TASK:
This task asks for the lines from the one with "Toggle the Name column sort arrow" to the final line below, repeated exactly, with pictures omitted.

EXTRACTED DATA:

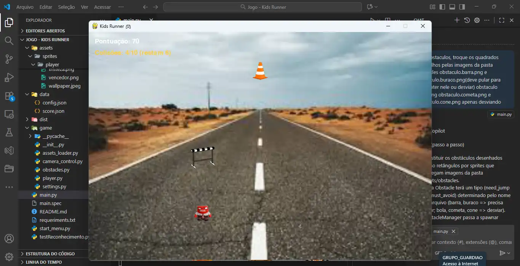Click the chat history clock icon
This screenshot has height=266, width=520.
pos(467,20)
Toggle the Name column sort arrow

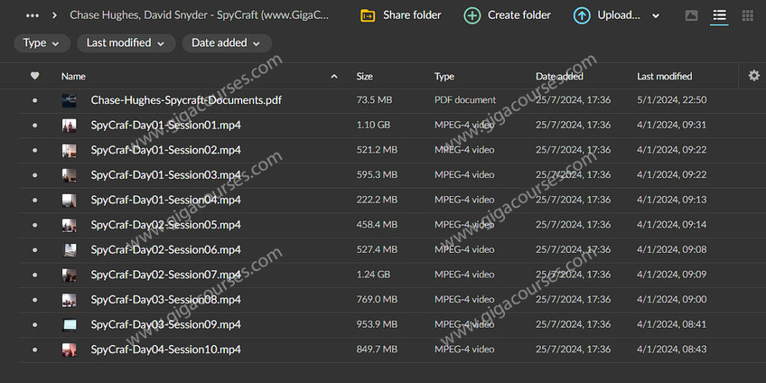334,76
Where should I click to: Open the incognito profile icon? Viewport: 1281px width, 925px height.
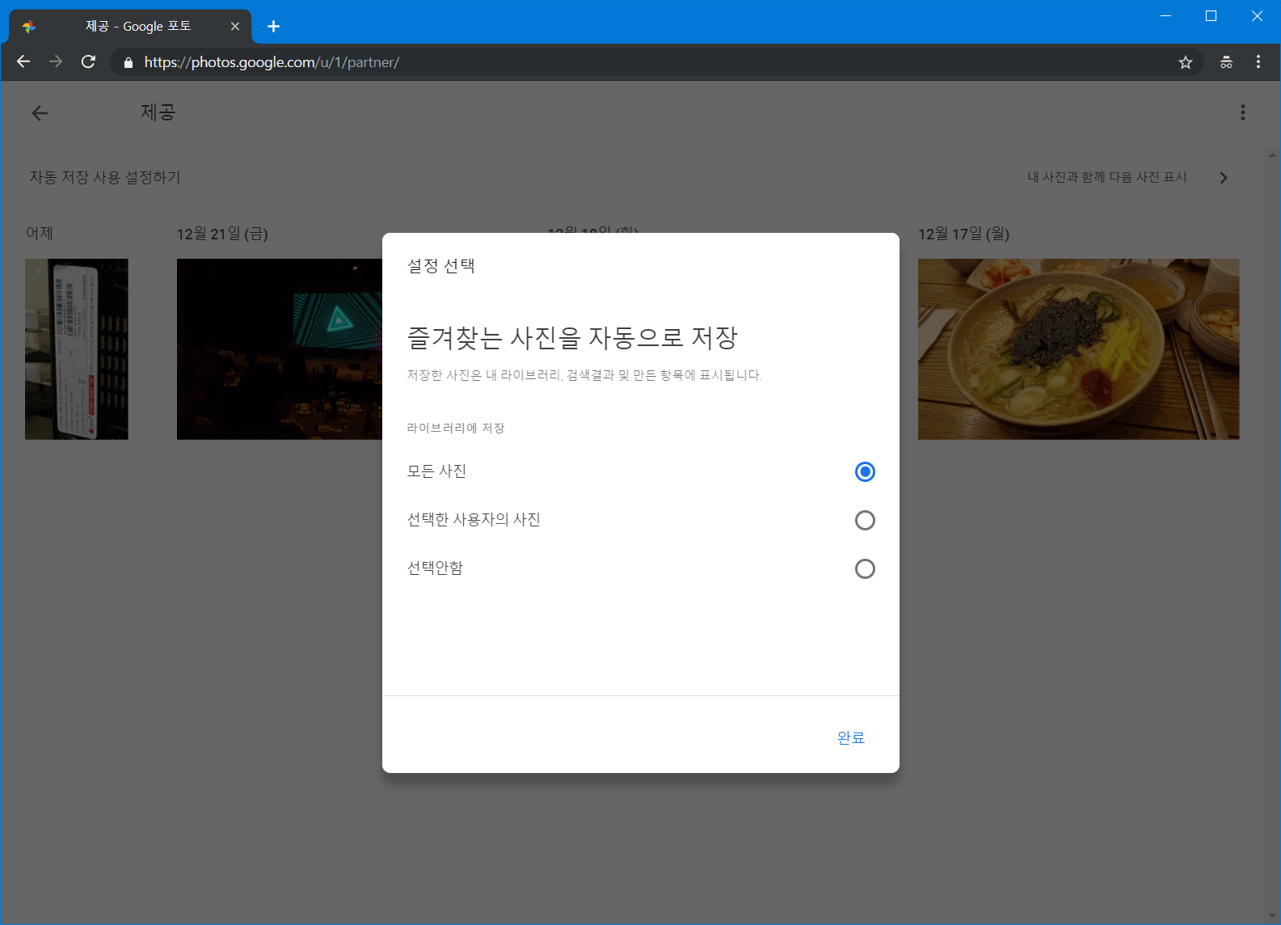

ANSWER BOX:
Toggle the Name column sort arrow

334,76
Where should I click to: Open the incognito profile icon? Viewport: 1281px width, 925px height.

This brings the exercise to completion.